There was a time, four or five years ago, when the new U.S. Women's Open champion was a pudgy, lay-around kind of teen-ager. Golf was something she used to do as a kid. Partying had become her thing. Not golf. Her name was Hollis Stacy, but her friends called her "Spacy."
Last week Hollis Stacy won the 25th Women's Open at the Hazeltine National Golf Club, the same Chaska, Minn. layout that was deemed both unplayable and unprintable back in 1970 when Tony Jacklin topped a blundering field to win the men's Open by seven shots. The 23-year-old Stacy won simply by doing what most of her older associates have never done in the Open: she showed respect for the golf course.
It wasn't until Sunday's final hole—the 72nd of the Open—that Stacy abandoned her conservative game plan, and by that time she could afford to be frivolous. She held a three-stroke lead over her closest challenger, Nancy Lopez, that other girl wonder, who was already in the clubhouse.

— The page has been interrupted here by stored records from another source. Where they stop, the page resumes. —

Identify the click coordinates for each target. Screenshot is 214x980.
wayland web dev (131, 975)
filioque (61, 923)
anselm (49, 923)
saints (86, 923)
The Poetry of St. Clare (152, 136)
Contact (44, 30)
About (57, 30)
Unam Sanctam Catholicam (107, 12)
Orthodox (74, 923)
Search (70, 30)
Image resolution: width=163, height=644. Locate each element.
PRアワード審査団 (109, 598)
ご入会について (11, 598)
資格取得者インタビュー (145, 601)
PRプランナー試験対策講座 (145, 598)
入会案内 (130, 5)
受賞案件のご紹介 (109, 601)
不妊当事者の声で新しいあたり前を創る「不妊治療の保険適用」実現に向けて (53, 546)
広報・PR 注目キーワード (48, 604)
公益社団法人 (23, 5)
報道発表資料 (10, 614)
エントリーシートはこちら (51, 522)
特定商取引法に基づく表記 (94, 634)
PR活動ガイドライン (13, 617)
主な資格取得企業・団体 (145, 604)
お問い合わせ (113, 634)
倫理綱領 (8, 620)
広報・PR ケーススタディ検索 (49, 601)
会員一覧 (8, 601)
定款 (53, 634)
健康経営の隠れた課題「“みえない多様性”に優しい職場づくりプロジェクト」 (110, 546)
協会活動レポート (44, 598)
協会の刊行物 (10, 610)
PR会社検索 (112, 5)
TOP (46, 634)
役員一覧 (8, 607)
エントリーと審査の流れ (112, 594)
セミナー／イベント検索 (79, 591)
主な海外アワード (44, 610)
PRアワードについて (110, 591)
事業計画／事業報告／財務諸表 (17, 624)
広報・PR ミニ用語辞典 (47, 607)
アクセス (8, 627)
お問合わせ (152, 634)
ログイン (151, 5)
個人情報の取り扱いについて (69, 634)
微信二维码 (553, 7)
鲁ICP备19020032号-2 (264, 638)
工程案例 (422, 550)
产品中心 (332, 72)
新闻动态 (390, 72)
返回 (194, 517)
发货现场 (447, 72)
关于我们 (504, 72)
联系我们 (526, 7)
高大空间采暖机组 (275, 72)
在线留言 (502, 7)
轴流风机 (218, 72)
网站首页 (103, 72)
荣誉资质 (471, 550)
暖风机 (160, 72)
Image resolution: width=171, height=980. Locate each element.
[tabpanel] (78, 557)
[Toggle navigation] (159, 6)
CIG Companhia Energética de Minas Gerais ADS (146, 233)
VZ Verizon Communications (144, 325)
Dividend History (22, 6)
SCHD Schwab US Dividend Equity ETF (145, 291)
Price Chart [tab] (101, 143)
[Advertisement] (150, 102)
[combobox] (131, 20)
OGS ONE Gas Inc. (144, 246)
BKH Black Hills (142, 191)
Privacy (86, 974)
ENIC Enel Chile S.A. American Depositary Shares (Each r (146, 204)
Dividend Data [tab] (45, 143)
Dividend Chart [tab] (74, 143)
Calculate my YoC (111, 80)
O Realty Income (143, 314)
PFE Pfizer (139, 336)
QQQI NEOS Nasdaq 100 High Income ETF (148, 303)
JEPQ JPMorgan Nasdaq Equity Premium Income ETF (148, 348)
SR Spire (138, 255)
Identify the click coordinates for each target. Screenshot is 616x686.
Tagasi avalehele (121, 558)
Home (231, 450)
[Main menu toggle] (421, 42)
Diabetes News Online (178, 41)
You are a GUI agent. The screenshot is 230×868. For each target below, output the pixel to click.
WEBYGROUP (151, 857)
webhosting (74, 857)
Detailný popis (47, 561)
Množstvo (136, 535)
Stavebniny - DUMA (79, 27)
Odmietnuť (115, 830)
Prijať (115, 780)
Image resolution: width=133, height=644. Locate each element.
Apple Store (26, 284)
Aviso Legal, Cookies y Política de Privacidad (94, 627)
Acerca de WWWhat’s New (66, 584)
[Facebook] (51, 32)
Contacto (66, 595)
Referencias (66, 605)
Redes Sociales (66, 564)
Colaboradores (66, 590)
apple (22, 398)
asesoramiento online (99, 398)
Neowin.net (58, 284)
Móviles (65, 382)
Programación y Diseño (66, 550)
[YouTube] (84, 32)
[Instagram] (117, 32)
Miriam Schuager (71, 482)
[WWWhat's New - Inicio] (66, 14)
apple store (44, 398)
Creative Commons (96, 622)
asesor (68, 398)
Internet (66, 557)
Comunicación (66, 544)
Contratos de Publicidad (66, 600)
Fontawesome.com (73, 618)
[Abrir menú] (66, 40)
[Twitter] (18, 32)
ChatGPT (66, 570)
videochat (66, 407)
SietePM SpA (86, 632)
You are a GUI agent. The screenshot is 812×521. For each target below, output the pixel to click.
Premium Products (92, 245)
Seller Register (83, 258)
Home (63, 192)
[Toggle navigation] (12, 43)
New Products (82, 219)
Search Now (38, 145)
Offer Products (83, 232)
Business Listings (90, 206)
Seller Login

And so it was that Stacy, the girl from Savannah, finally did something she hadn't done all week. Hoping for a glorious finish for the folks back home—all nine sisters and brothers, her mother Tillie and her father Jack—to see on television, Stacy tried to make a birdie on the par-4 18th hole. Sure enough, the beastly Hazeltine beat her back, the same way it had routed her rivals in all four rounds, and she closed with a three-putt bogey, only her second of a round that otherwise consisted of pars.
Stacy led from the opening day, finishing with a four-over-par 292, two shots ahead of Lopez and three ahead of defending-champion JoAnne Carner, who alone carried the banner for the women pros you probably have heard of.
It may be true that Stacy came out of nowhere to win her first Open—and only the second tournament in her three-year pro career—but she was no stranger to winning golf. "I was a hotshot as a junior," she says, considerably understating the case. In fact, the USGA still cannot get over her feat of winning three straight U.S. Girls' Junior Championships, at 15, 16 and 17. Hollis, however, forgot all that real fast. "When I was 18, I really got into fiddling around," she says. "I completely lost interest in golf, and I guess all I could think about was going to college, getting married and having babies."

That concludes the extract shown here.